[[ RECORD EXCERPTS open ]]
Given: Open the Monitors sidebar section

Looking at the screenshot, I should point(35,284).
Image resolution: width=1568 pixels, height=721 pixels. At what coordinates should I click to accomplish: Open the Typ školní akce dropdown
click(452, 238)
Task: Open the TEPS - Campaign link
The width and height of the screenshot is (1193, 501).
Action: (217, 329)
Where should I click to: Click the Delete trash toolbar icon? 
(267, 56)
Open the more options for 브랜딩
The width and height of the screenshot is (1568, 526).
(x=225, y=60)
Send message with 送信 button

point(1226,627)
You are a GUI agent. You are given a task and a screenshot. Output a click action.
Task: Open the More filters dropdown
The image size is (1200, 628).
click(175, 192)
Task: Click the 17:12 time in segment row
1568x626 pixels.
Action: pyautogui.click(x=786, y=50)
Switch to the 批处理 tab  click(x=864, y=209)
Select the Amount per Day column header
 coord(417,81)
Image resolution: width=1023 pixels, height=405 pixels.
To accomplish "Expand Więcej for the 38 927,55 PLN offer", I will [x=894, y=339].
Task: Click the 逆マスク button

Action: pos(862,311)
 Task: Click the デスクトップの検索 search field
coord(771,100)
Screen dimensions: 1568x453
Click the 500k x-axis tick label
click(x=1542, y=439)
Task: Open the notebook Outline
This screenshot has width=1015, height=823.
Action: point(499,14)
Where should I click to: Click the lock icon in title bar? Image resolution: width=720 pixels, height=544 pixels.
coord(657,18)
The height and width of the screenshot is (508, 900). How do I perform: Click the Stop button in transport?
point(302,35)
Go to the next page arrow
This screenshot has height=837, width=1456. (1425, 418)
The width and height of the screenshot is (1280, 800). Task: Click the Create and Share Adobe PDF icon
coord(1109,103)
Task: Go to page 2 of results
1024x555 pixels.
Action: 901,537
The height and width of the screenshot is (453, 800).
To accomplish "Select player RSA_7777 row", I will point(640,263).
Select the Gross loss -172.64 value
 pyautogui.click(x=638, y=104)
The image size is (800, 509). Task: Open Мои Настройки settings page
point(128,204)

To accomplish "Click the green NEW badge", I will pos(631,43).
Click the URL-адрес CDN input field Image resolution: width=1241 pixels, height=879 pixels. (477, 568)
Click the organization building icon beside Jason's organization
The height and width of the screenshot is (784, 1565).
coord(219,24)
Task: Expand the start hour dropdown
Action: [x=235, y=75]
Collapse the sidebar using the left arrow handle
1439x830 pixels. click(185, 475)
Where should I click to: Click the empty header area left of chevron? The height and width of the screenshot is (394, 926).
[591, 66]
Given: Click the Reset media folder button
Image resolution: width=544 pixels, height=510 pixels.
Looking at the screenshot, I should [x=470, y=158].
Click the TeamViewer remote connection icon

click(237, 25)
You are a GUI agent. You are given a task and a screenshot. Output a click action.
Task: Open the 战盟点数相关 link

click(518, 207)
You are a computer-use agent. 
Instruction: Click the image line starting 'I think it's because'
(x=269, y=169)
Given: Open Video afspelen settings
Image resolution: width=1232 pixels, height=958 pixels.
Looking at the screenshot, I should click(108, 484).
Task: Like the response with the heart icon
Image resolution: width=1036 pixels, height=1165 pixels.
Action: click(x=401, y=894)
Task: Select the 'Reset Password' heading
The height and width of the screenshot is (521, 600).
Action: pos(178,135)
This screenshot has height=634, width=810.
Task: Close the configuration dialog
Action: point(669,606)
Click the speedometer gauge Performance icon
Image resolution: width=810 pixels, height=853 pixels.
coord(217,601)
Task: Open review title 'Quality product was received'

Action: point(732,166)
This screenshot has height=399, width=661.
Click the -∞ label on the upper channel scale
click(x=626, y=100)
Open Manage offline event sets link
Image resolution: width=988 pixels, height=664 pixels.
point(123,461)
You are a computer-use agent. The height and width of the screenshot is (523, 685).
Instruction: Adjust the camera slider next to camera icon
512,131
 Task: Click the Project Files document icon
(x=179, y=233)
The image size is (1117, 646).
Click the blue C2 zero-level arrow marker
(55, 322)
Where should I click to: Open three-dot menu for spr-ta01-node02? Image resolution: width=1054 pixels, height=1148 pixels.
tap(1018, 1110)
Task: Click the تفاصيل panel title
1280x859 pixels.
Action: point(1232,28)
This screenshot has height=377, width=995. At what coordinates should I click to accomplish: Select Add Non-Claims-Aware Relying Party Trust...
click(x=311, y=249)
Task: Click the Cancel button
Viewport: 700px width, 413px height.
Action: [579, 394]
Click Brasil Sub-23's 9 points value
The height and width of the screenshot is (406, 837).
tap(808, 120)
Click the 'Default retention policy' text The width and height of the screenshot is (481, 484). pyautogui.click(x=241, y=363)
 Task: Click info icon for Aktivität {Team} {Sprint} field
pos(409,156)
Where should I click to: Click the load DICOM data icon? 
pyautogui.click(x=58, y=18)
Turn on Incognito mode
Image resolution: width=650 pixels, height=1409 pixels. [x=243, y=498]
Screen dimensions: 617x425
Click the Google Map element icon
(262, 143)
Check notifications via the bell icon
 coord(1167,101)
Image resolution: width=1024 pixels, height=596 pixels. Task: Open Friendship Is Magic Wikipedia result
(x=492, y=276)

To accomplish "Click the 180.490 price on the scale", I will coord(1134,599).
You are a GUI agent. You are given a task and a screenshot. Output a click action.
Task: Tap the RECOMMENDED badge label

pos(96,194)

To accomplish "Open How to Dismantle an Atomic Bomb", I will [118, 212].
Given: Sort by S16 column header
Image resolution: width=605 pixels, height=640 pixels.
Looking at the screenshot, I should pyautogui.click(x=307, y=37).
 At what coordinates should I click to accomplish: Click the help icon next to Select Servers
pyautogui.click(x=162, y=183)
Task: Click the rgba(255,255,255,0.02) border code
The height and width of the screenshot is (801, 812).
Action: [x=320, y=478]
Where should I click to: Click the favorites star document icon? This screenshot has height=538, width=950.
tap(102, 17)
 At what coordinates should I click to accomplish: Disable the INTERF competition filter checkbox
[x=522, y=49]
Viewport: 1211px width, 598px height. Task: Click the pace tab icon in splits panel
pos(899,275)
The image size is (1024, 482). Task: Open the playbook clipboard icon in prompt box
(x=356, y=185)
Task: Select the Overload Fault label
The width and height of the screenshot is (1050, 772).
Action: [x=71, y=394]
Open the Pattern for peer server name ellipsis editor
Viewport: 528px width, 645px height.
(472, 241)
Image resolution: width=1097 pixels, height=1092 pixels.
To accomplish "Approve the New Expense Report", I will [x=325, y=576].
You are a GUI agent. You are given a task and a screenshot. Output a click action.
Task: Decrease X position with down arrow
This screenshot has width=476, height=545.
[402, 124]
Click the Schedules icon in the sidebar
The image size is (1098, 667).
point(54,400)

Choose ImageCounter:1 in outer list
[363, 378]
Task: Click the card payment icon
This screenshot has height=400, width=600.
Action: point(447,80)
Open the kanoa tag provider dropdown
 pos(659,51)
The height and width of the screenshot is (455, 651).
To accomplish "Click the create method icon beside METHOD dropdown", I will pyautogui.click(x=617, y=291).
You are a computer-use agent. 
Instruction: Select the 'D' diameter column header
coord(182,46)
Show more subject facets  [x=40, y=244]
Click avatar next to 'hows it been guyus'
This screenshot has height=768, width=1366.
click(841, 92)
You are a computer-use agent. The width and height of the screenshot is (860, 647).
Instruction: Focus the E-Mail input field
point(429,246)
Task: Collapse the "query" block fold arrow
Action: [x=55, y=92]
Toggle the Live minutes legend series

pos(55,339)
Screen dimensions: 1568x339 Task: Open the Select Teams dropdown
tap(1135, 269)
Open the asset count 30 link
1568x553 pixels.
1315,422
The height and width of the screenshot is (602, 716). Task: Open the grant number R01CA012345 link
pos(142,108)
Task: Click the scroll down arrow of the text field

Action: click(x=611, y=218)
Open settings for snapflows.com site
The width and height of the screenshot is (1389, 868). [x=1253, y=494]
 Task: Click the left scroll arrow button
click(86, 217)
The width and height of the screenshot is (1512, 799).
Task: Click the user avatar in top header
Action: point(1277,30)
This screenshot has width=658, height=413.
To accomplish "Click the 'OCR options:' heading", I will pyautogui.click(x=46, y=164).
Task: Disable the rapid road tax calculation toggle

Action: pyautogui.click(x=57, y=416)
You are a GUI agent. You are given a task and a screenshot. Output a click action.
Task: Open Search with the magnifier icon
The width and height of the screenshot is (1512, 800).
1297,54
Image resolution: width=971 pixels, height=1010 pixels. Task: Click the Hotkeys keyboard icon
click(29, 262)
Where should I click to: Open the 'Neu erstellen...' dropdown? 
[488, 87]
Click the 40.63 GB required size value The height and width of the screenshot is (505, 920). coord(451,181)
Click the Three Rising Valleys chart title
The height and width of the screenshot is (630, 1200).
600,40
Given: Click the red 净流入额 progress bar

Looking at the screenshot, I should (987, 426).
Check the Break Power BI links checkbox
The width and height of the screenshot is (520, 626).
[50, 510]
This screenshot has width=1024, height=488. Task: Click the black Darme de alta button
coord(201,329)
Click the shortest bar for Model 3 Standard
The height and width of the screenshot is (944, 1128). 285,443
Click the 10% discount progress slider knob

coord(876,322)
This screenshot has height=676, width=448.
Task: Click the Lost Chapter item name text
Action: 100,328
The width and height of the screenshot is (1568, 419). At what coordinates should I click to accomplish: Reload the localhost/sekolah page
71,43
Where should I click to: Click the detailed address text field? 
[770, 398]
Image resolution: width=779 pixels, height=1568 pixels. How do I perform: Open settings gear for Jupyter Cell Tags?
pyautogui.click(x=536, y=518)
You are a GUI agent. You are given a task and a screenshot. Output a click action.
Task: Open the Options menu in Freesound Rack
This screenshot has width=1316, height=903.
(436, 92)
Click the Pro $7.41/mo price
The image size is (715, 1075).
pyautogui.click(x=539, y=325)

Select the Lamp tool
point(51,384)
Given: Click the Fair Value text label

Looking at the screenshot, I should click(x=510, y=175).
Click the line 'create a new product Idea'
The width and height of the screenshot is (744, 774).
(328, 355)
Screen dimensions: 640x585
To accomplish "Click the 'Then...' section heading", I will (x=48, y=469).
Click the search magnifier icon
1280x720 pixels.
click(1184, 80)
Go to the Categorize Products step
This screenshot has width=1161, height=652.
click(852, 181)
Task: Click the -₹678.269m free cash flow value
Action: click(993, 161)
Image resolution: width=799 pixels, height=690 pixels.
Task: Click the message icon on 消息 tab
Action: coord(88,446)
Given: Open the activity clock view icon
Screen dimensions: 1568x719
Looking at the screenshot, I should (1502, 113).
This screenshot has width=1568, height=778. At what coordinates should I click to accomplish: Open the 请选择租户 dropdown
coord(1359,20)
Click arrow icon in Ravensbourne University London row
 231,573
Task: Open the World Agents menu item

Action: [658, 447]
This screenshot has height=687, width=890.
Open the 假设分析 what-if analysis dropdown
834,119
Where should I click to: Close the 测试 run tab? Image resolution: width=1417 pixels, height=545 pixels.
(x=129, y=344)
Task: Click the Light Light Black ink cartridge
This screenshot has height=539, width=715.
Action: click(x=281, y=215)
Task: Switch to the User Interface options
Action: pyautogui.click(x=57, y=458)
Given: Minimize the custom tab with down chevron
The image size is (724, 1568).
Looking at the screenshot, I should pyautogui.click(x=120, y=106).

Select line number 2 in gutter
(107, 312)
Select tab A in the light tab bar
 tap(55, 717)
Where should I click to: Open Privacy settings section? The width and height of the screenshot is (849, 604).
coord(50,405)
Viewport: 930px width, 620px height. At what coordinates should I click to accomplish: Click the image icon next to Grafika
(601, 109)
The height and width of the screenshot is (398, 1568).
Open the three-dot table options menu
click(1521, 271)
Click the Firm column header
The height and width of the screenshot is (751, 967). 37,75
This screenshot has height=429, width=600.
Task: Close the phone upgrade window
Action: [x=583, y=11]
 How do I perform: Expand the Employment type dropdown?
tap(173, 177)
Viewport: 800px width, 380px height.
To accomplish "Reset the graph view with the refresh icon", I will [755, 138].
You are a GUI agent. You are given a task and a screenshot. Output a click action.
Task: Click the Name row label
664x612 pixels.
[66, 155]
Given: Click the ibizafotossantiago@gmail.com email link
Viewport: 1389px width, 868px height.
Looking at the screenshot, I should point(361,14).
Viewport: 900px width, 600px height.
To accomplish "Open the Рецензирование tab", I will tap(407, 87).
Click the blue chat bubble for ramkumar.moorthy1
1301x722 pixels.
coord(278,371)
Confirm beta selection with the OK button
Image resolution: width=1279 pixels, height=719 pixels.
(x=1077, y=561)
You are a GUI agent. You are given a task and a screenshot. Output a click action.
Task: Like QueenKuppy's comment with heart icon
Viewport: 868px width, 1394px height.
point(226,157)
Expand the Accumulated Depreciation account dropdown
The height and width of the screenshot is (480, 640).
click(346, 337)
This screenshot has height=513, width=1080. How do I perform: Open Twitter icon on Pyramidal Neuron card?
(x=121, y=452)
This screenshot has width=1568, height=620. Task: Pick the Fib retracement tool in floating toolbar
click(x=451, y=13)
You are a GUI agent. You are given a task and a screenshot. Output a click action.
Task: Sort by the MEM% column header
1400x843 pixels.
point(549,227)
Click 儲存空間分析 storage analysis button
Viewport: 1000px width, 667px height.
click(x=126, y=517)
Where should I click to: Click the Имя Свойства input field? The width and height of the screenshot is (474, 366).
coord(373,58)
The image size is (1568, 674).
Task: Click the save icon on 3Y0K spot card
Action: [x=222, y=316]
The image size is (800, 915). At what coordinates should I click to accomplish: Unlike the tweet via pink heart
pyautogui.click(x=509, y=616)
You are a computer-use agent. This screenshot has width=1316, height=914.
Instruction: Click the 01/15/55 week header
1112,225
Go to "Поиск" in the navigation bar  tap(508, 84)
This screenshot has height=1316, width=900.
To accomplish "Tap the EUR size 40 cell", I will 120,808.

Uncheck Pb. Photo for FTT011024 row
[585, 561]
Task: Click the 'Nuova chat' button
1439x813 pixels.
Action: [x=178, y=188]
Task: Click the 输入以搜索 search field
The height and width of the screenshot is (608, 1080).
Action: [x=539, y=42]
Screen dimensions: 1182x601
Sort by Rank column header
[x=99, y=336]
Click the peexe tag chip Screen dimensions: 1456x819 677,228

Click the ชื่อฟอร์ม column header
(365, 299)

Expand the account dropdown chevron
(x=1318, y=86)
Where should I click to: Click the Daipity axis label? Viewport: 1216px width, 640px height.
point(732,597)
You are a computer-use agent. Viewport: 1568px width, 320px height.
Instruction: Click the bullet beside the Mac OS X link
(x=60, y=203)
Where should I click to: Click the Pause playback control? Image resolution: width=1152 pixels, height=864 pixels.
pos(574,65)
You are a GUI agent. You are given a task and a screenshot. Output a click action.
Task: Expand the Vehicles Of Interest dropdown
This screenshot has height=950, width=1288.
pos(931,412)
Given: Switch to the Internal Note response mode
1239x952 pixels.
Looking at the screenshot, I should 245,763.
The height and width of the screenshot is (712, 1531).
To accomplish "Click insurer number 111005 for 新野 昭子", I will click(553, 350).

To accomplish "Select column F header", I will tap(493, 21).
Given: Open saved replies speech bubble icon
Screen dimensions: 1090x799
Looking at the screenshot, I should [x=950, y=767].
[[ RECORD EXCERPTS closed ]]
WORK TO COMPLETE>
Would you copy all lines in the records where the string "Reset" appears?

ANSWER FOR THIS EXERCISE>
Given: Click the Reset media folder button
Task: Select the 'Reset Password' heading
To accomplish "Reset the graph view with the refresh icon", I will [755, 138].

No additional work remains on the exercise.